▶ _Brief_
Rewrite the records from the line with "Open the Toolbox side tab" up to and including the line with "point(24,302)", swapping "side tab" for "side panel" and leaving everything else as it is.

▶ _Provided entries_
--------------------

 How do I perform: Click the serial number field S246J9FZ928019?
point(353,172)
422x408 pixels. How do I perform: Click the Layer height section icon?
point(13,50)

--------------------

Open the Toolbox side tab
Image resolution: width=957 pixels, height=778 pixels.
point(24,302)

--------------------

▶ _Task response_
Open the Toolbox side panel
Image resolution: width=957 pixels, height=778 pixels.
point(24,302)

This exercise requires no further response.